--- Begin ---

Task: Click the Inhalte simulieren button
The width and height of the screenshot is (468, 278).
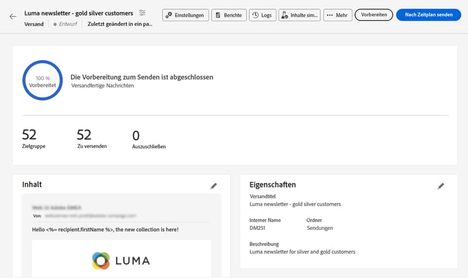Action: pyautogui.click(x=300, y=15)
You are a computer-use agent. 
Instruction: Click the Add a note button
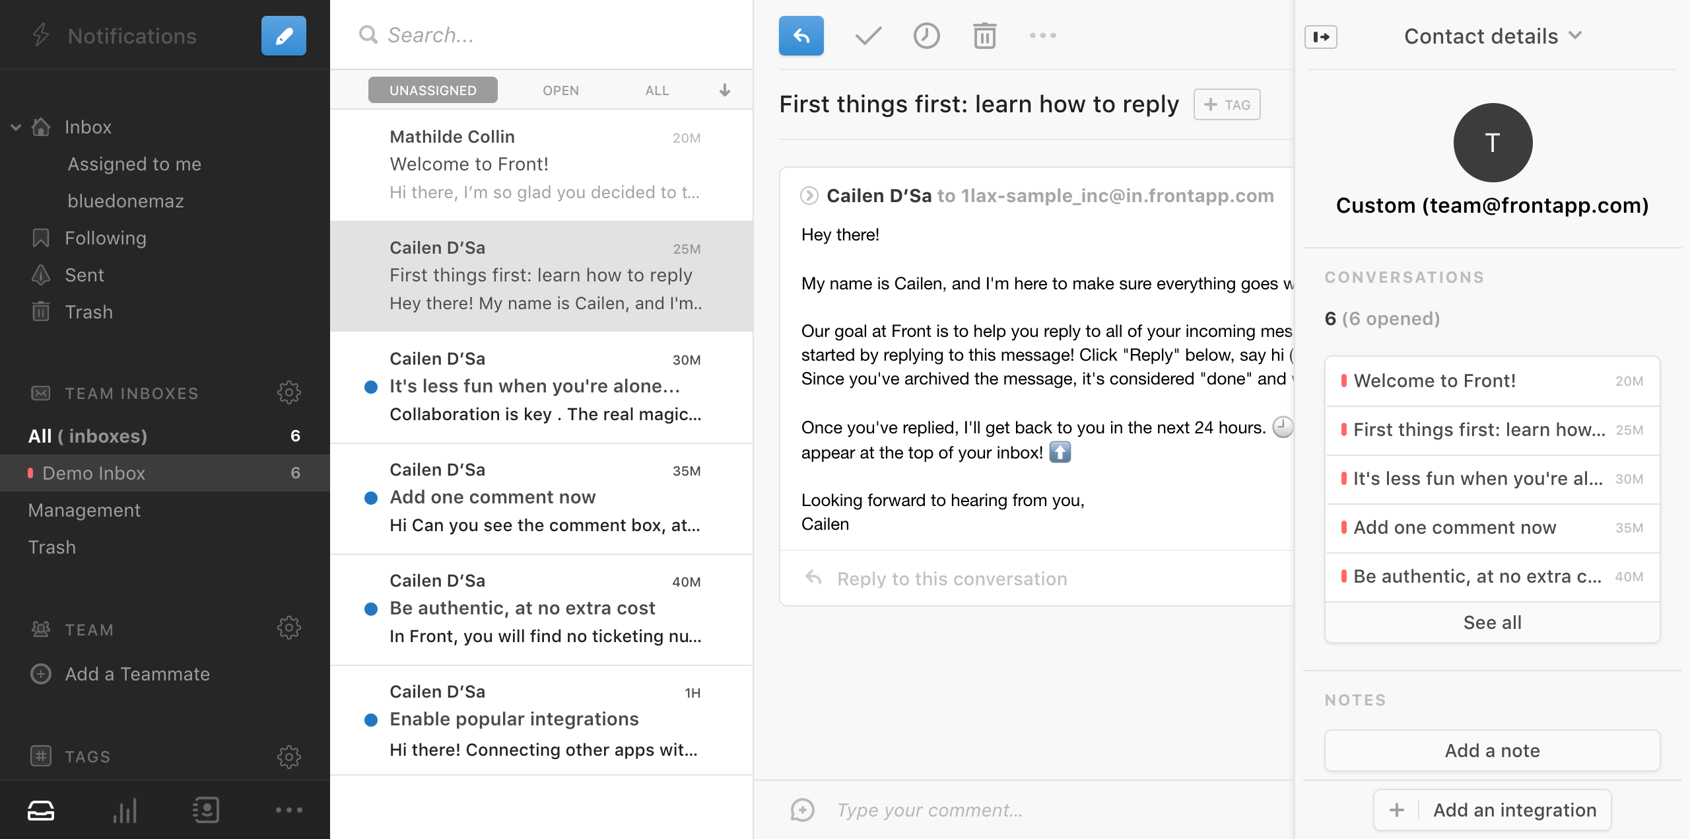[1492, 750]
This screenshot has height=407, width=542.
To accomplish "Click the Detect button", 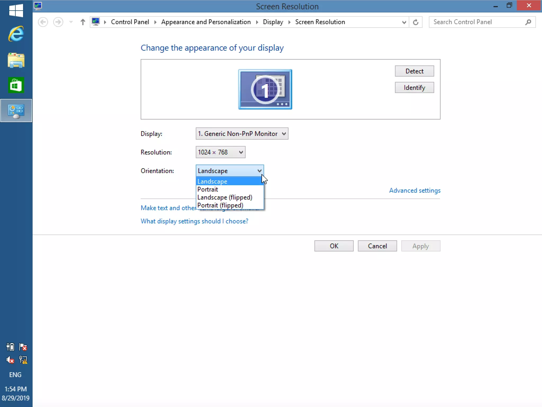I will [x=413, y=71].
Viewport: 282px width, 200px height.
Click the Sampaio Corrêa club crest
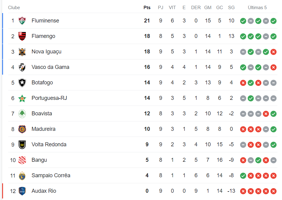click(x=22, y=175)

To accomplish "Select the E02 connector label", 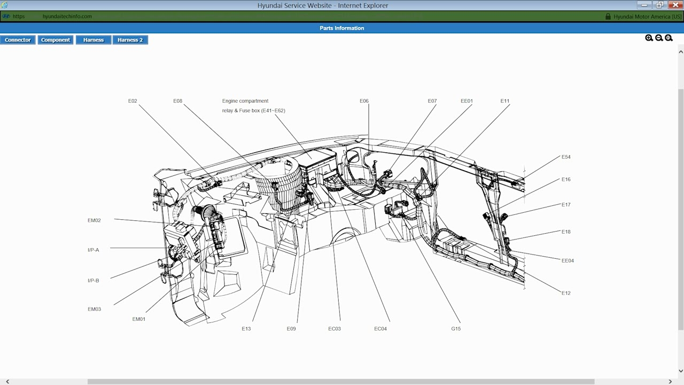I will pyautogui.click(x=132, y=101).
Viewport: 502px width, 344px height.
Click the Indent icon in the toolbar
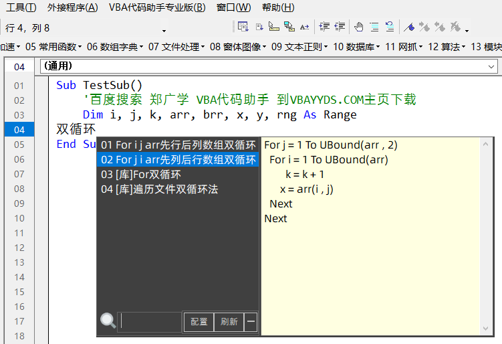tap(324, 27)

--- End ---
--- Begin ---

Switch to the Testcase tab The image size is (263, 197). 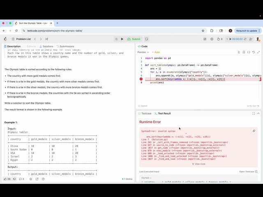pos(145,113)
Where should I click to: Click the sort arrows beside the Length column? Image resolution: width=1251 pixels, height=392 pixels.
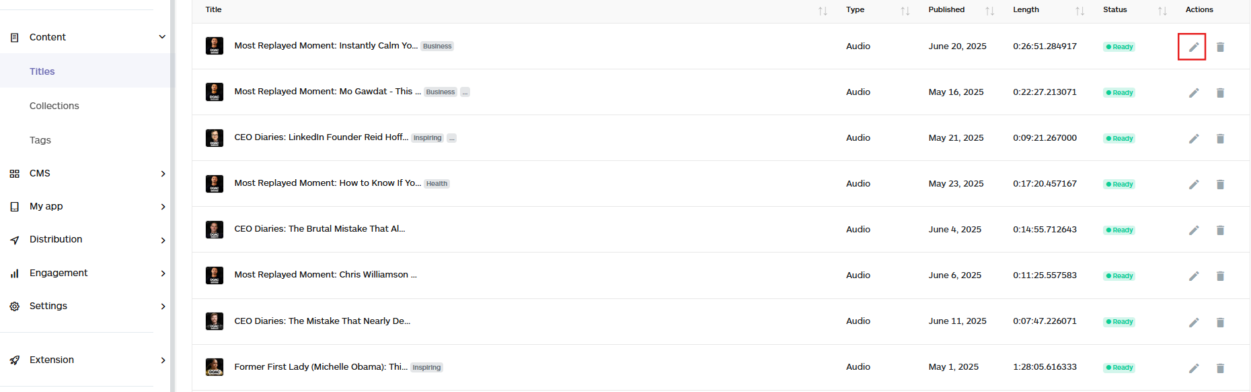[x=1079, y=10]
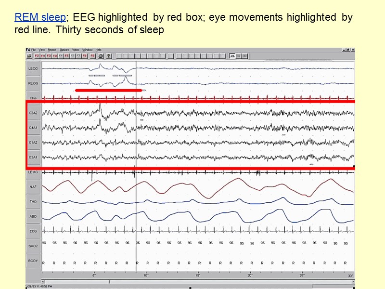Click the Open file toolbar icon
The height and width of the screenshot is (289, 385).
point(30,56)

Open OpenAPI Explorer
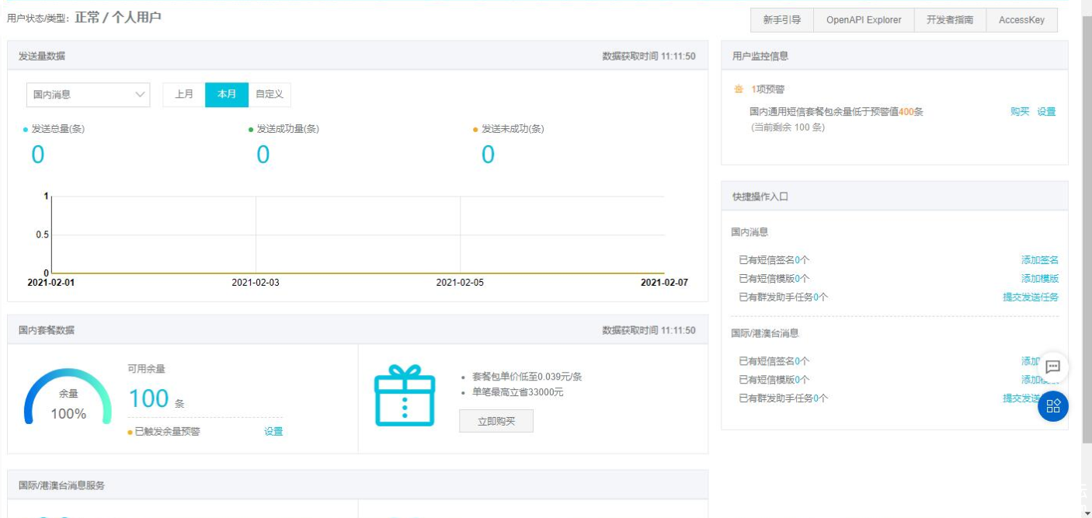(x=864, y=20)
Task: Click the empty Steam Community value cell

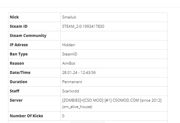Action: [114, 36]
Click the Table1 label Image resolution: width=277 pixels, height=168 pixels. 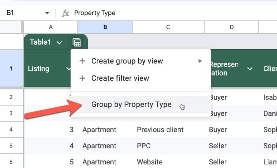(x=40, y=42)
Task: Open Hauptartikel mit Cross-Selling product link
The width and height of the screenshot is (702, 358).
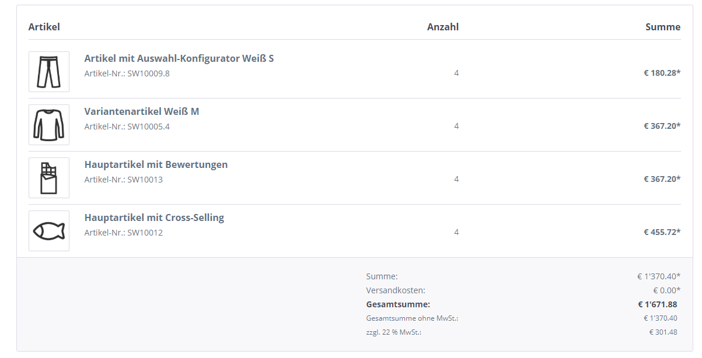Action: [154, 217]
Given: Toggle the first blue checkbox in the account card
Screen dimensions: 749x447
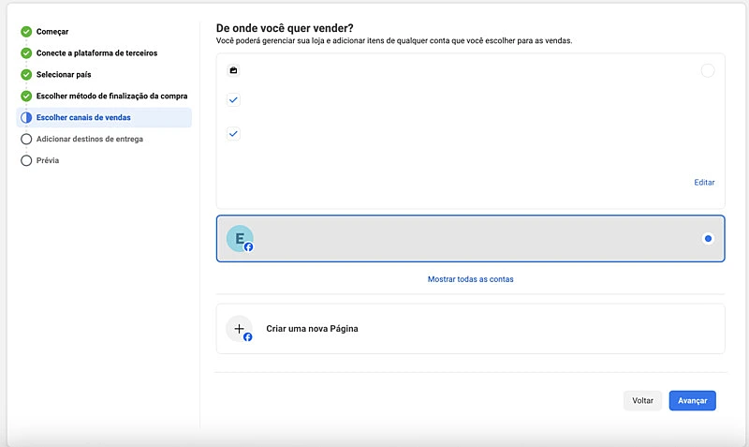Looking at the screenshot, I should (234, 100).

--- End ---

EXERCISE REQUIREMENTS: Copy the entries from the line with "Given: Toggle the" to the line with "Looking at the", substituting "green" for "blue" and changing nothing else. Leave the pictures out.

WRITTEN SOLUTION:
Given: Toggle the first green checkbox in the account card
Screen dimensions: 749x447
Looking at the screenshot, I should (234, 100).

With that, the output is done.